Court Opinion

ID: 5638244
Source: CourtListenerOpinion
Date Created: 2022-01-11 06:02:46.313801+00
Date Added: 2024-06-11T08:38:05.308970
License: Public Domain

Sognier, Judge.
Appellee Dunn is the father of a 10-year-old minor child. Dunn and the child’s mother were divorced in 1975. The child’s maternal aunt, Jackson, filed a petition in the Juvenile Court of Meriwether County seeking custody of the child. A hearing was held and the trial court awarded custody to Dunn. Jackson appeals.
Appellant contends that the trial court erred in failing to find that it would be in the best interest of the minor child to award custody to appellant, and that the child had been abandoned by appellee.
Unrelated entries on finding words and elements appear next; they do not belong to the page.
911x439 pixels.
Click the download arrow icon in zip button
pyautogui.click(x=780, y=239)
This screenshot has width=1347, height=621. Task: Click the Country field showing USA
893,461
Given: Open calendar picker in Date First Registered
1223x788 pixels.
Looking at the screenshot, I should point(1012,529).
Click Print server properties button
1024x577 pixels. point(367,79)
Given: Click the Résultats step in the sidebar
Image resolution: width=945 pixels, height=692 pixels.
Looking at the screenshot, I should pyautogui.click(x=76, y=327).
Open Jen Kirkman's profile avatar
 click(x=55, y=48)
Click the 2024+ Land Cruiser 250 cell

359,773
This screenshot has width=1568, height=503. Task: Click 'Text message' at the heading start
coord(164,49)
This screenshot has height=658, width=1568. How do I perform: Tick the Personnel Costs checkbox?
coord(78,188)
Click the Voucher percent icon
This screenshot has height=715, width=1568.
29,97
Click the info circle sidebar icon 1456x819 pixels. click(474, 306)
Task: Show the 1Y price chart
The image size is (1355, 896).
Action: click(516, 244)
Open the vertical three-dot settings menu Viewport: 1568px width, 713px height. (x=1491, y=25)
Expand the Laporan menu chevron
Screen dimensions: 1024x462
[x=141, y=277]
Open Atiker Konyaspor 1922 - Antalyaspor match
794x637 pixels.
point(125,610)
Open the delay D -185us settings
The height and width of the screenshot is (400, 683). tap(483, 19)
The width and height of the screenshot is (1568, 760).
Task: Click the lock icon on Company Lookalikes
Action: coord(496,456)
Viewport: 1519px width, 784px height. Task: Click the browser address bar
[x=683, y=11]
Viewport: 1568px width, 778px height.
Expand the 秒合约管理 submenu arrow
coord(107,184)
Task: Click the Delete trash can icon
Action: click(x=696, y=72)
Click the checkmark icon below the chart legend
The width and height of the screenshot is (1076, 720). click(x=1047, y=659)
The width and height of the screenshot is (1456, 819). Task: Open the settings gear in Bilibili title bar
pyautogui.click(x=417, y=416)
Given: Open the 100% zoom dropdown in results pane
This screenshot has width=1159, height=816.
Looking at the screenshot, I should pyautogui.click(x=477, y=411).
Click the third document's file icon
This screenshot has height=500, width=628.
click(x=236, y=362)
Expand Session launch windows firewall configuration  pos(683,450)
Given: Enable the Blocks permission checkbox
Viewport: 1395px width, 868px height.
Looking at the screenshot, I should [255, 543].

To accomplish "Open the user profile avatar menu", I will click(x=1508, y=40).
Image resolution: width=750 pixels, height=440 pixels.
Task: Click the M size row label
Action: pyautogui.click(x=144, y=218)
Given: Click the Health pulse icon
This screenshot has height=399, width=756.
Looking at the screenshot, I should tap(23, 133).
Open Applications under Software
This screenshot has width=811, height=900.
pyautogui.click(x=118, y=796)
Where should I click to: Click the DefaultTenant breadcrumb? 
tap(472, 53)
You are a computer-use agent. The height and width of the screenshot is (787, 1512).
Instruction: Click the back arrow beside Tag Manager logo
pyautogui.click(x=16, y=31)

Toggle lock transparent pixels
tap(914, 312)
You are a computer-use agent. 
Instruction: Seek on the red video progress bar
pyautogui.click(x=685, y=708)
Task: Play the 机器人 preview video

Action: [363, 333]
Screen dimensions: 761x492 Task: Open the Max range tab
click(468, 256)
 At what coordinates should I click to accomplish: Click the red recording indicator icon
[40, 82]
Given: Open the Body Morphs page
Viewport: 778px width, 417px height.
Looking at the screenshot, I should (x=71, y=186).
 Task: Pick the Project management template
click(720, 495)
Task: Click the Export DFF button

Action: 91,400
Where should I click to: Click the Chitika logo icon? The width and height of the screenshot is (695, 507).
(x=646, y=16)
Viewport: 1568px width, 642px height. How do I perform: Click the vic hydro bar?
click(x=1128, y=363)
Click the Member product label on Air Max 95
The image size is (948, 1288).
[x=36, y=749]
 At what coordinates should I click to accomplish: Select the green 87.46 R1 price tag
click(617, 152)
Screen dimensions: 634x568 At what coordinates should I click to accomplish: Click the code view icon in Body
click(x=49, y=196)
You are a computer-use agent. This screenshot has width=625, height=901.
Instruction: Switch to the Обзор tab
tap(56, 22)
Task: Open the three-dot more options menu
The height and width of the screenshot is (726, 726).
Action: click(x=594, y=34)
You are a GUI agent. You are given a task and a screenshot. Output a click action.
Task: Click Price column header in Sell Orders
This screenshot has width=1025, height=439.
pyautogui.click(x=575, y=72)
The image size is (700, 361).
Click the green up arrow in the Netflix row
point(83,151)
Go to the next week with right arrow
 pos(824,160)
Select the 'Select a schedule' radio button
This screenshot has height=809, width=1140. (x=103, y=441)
We do not agree.
When the child’s mother died, the father, as the surviving parent, acquired a prima facie right to custody of the child. Unless the right to custody has been lost as provided by law, appellee is entitled to custody of his child. Campbell v. Chapman, 238 Ga. 427, 428 (233 SE2d 155) (1977); Brown v. Newsome, 192 Ga. 43 (14 SE2d 270) (1941). No showing has been made here that appellee lost the right to custody of his child by voluntarily relinquishing his parental rights, abandoning the child or otherwise forfeiting his rights according to Code Ann. §§ 74-108,74-109, or 74-110, Cox v. Mills, 238 Ga. 374, 375 (233 SE2d 353) (1977); nor was there any showing that appellee was unfit to have custody, which is the only other ground upon which custody could be denied a parent in contest with a nonparent. Cox v. Mills, supra; Lewis v. Lewis, 154 Ga. App. 853, 854 (269 SE2d 919) (1980).
The trial court was correct in finding that there was no evidence that appellee was unfit or that he had lost parental control, and that he is entitled to full and complete custody of his child.

Judgment affirmed.

Shulman, P. J., and Birdsong, J., concur.